Author: Hans Lohninger

An alkane is a saturated acyclic hydrocarbon having the maximum possible number of hydrogen atoms. This implies that alkanes have only single bonds. Each carbon atom in an alkane has sp3 hybridization. Alkanes are aliphatic compounds.

The general formula for alkanes is CnH2n+2; except for the first four alkanes (n=1..4), their chemical names can be derived from the number of C atoms by using Greek numerical prefixes denoting the number of carbons and the suffix "-ane":

Formula Name No. of Isomers
CH4 methane 1
C2H6 ethane 1
C3H8 propane 1
C4H10 butane 2
C5H12 pentane 3
C6H14 hexane 5
C7H16 heptane 9
C8H18 octane 18
C9H20 nonane 35
C10H22 decane 75
....a more complete list can be found here.


The five isomers of hexane: (a) n-hexane, (b) 2-methyl-pentane, (c) 3-methyl-pentane, (d) 2,3-dimethyl-butane, (d) 2,2-dimethyl-butane.

The atoms of higher alkanes (n > 3) can be arranged in multiple ways, forming different isomers. The unbranched configurations are called n-alkanes (n = "normal"). The number of isomers increases rapidly with the number of carbon atoms, a list of the number of isomers can be found in the List of Alkanes.

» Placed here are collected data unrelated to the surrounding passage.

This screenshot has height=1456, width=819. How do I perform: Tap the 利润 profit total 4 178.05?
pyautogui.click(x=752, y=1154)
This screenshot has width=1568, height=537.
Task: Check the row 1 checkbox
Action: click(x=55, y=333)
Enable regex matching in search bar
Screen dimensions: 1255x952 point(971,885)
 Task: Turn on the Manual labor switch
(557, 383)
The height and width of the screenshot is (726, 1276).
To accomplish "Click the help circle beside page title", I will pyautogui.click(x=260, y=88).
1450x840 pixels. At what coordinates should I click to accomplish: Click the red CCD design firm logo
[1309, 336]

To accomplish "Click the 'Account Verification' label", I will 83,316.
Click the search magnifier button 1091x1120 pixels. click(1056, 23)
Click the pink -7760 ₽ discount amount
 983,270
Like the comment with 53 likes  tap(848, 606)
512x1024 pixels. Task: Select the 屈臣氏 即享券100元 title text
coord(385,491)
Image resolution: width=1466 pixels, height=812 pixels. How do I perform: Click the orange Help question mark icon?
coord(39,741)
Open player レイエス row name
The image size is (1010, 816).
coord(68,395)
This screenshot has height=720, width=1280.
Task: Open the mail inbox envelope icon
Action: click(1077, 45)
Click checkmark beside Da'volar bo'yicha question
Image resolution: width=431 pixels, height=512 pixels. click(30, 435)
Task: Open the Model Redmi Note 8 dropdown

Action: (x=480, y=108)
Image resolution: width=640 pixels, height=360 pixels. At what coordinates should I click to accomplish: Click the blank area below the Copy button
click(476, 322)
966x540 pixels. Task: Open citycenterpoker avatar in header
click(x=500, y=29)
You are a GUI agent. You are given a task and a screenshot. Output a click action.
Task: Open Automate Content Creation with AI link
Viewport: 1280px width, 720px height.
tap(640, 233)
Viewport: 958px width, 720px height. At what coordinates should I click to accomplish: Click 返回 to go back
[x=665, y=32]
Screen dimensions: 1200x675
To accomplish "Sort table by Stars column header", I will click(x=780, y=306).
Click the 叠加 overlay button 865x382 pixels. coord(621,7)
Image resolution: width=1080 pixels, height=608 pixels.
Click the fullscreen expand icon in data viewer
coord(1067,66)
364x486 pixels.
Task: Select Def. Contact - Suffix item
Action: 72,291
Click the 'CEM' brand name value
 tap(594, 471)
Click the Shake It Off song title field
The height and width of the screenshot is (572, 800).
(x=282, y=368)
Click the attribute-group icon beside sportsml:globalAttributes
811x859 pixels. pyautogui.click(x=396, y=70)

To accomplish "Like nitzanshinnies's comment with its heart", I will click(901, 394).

The isomers of alkanes are named according to the following IUPAC convention:

  1. Identify the longest continuous chain of carbon atoms
  2. Name this longest root chain using standard naming rules
  3. Name each side chain by changing the suffix of the name of the alkane from "-ane" to "-yl"
  4. Number the root chain so that the sum of the numbers assigned to each side group will be as low as possible
  5. Number and name the side chains before the name of the root chain
  6. If there are multiple side chains of the same type, use prefixes such as "di-" and "tri-" to indicate it as such, and number each one.
  7. Add side chain names in alphabetical (disregarding "di-" etc. prefixes) order in front of the name of the root chain

A few nonsystematic ("trivial") names are retained in the IUPAC system: isobutane for 2-methyl-propane, isopentane for 2-methyl-butane, and neopentane for 2,2-dimethyl-propane; further the name isooctane (2,2,4-trimethyl-pentane) is very widely used in the petrochemical industry.